▶ **Task description**:
Count the lines below that contain the string "device" and give only that number.

Text and element pointing records
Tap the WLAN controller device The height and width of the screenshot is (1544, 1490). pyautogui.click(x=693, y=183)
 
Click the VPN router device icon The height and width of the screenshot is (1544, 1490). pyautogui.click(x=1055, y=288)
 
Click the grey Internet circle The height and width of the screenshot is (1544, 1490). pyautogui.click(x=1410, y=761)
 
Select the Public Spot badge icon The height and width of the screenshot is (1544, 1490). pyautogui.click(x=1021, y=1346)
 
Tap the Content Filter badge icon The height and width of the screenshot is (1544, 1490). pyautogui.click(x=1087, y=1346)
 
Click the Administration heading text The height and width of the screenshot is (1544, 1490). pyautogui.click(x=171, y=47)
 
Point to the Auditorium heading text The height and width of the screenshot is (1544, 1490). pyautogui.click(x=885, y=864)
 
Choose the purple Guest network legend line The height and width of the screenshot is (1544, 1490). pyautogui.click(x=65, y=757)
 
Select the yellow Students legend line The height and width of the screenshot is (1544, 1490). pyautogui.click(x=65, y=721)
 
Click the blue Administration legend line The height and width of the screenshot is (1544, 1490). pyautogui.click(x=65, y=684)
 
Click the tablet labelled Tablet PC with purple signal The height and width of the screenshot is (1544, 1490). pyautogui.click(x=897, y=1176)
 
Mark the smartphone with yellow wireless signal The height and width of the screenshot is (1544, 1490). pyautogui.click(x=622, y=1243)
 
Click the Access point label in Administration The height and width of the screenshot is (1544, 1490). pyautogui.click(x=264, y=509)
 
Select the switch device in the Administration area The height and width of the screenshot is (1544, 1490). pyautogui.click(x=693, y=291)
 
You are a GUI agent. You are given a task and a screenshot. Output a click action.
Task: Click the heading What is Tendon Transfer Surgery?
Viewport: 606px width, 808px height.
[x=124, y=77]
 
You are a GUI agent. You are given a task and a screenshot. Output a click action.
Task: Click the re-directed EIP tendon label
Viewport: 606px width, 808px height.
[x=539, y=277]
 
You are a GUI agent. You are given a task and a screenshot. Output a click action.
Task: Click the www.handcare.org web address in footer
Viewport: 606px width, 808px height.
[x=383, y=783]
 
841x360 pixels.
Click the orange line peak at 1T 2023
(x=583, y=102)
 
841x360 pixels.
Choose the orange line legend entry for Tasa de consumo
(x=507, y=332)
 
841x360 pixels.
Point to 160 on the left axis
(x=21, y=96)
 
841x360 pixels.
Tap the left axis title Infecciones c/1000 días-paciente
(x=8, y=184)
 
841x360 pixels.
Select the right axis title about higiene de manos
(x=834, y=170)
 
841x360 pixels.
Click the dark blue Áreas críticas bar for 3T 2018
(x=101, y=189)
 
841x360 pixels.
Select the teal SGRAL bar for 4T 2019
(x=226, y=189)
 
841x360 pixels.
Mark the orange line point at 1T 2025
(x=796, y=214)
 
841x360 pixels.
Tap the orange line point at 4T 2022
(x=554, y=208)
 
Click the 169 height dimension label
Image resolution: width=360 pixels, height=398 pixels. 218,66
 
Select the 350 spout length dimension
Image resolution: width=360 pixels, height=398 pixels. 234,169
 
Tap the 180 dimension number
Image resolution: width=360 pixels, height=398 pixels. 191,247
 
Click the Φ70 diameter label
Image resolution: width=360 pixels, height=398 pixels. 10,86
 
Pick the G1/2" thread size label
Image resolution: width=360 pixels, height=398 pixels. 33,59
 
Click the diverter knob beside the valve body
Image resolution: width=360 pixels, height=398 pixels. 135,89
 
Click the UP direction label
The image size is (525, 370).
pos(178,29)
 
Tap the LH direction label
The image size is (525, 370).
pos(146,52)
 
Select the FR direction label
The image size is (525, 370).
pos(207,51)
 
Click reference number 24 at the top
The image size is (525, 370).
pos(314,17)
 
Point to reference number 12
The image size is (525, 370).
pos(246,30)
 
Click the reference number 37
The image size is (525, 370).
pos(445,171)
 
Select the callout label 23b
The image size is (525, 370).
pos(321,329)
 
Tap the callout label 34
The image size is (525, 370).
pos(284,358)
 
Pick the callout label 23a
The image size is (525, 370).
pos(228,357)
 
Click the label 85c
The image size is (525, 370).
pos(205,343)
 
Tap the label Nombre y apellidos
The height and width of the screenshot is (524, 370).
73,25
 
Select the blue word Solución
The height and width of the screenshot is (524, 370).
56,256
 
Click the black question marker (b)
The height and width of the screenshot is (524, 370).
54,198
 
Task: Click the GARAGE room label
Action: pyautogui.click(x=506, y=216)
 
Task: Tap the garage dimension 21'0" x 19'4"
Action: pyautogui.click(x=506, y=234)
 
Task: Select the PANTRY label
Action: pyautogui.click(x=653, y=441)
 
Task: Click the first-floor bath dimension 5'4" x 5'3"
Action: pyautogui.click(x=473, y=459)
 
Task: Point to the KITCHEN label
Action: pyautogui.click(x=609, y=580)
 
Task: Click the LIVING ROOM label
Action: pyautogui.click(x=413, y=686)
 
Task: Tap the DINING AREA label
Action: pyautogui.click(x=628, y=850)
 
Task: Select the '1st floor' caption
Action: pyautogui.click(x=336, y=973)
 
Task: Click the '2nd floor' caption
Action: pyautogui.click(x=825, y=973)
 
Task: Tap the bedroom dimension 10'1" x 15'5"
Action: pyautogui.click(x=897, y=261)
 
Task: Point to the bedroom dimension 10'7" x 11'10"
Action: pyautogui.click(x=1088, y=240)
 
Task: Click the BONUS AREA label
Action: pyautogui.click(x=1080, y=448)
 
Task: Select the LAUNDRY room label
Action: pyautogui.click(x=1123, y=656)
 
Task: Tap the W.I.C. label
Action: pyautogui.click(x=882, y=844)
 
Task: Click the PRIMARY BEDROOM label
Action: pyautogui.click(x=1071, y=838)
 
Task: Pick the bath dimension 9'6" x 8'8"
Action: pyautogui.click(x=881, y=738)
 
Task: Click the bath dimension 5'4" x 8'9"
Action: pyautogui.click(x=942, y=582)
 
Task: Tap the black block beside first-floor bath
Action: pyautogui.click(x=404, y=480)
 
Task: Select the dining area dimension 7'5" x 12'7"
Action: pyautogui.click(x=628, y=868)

▶ **Solution to this exercise**:
3